-- TRECHO SELECIONADO --
>>>
Assim como foram reengenharia, 6-Sigma, TQM, design thinking e universidades corporativas, o big data analytics é a vedete da vez no âmbito empresarial. Seus benefícios? Além de atender os CIOs com preocupações em relação a compliance, performance e gestão das operações, tem feito surgir toda uma economia movida por dados (data-driven economy).
A explosão informacional observada –os poucos terabytes de dados existentes em 2012 que já são muitos petabytes hoje– fez existirem dezenas de plataformas e ferramentas que cobrem de bancos de dados de alta performance a ferramentas de visualização e análise. Não há dúvida de que o big data analytics está mudando as empresas, com os profissionais passando a usar análise tanto nos processos operacionais como nos decisórios.
Mas o fenômeno também está mudando as pessoas dentro das organizações. Aos poucos, impõe mudanças no perfil da força de trabalho, adaptando-a a novas demandas. Devido ao alto grau de especificidade, experimentação e investigação, um projeto de big data demanda muito trabalho artesanal. Cerca de 70% do tempo e esforço gastos se destinam às fases preparatórias, quando a competência das pessoas é mais importante que a tecnologia.
Portanto, surge e se fortalece a figura do cientista de dados. Quem é? Trata-se de um profissional híbrido, que domina as competências necessárias para tratar quantidades maciças de dados, vindas de áreas pouco representadas nas organizações –estatística, matemática aplicada, linguística computacional, inteligência artificial, ciência da computação, ciência da informação, computação gráfica e visualização de informação, entre outras.
E, como essas disciplinas raramente são ensinadas nos currículos dos cursos de graduação de praxe, um novo tipo de negócio educacional emerge como efeito colateral do big data: os chamados nanodegrees. São cursos pontuais que visam promover o domínio de uma competência específica, em geral afinada com a necessidade do mercado, e que gera novas configurações também na academia.
**NA ACADEMIA**
O leitor deve estar acompanhando o imenso sucesso de empresas baseadas na internet como Coursera, Udacity e edX, que oferecem centenas de MOOCs (sigla em inglês de cursos abertos online), conquistando milhões de alunos em todos os continentes e proporcionando disseminação inédita de competências como o domínio de ferramentas e linguagens de programação.
<<<
-- DADOS REGISTRADOS --
>>>
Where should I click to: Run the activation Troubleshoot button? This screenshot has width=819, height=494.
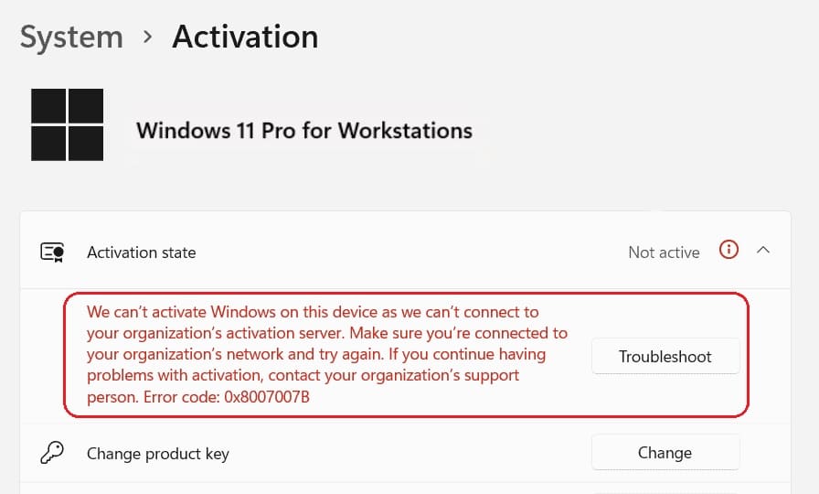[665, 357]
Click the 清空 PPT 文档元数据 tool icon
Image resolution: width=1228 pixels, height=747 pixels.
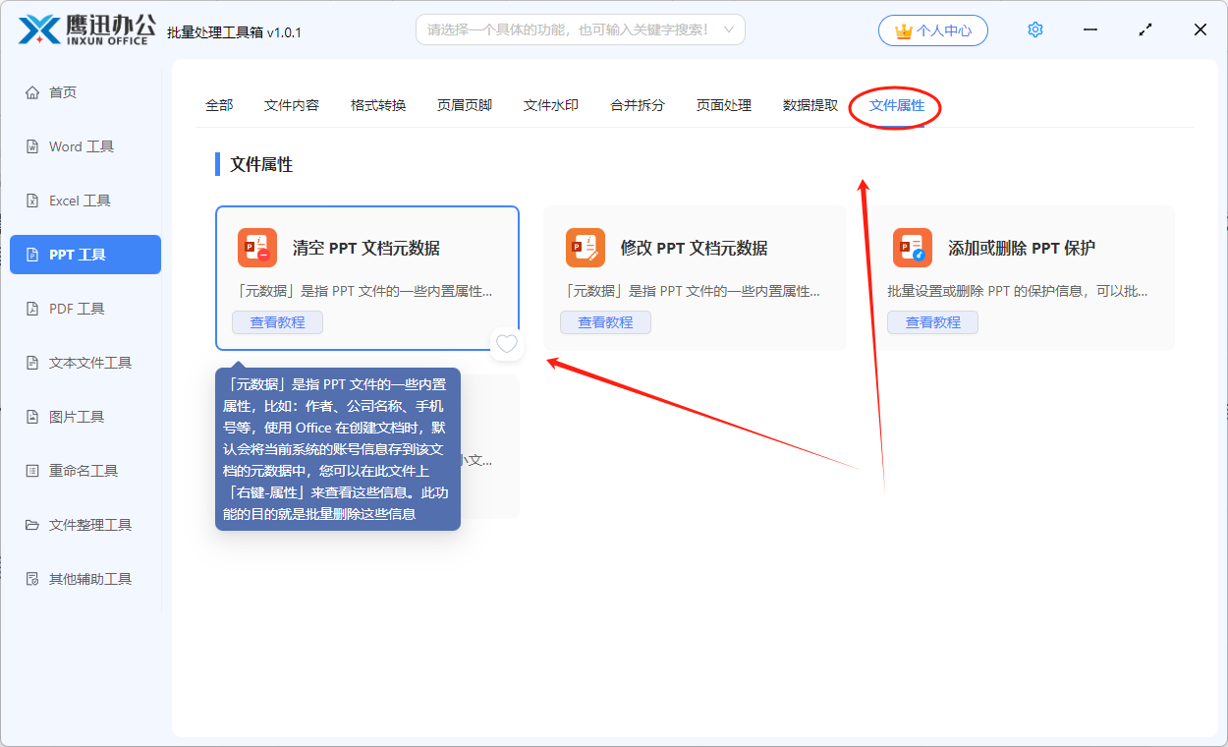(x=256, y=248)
<<<
>>>
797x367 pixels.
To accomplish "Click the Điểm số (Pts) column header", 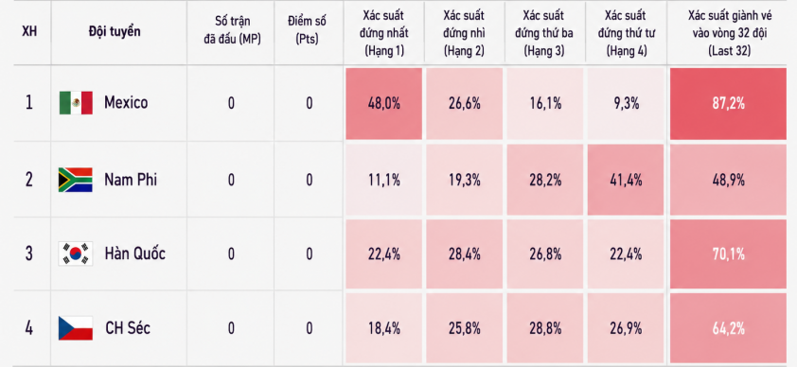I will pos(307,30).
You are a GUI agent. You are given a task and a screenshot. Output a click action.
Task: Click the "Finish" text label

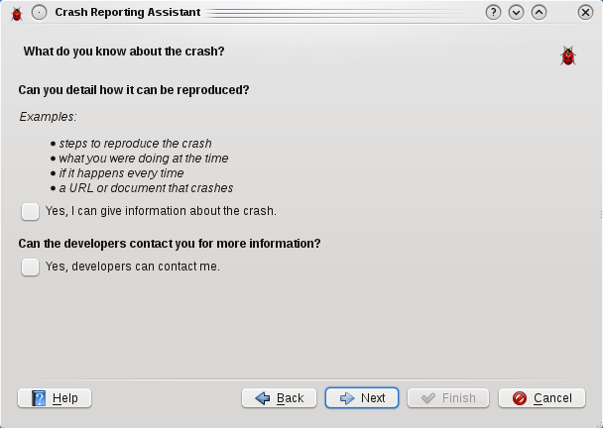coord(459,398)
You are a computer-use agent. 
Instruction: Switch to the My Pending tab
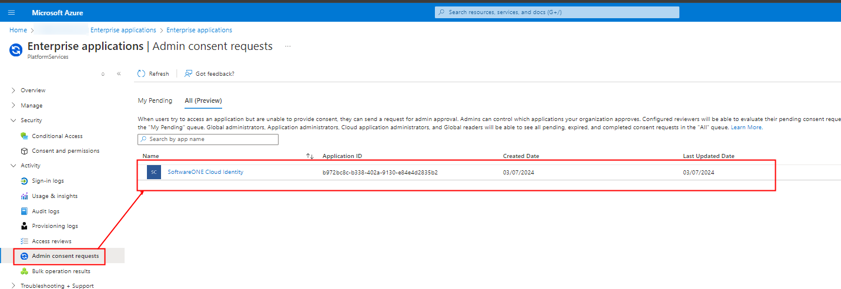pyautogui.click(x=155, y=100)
<<<
>>>
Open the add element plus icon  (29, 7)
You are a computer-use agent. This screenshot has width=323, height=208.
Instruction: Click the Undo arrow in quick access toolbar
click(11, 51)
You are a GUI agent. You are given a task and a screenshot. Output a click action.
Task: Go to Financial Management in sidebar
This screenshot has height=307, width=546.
<<<
-- INSTRUÇÕES DA TAREFA --
Transcreva do texto sobre big data o trecho que começa em "Mas o fenômeno" e termina em "que a tecnologia.".

-- RESPOSTA DA TAREFA --
Mas o fenômeno também está mudando as pessoas dentro das organizações. Aos poucos, impõe mudanças no perfil da força de trabalho, adaptando-a a novas demandas. Devido ao alto grau de especificidade, experimentação e investigação, um projeto de big data demanda muito trabalho artesanal. Cerca de 70% do tempo e esforço gastos se destinam às fases preparatórias, quando a competência das pessoas é mais importante que a tecnologia.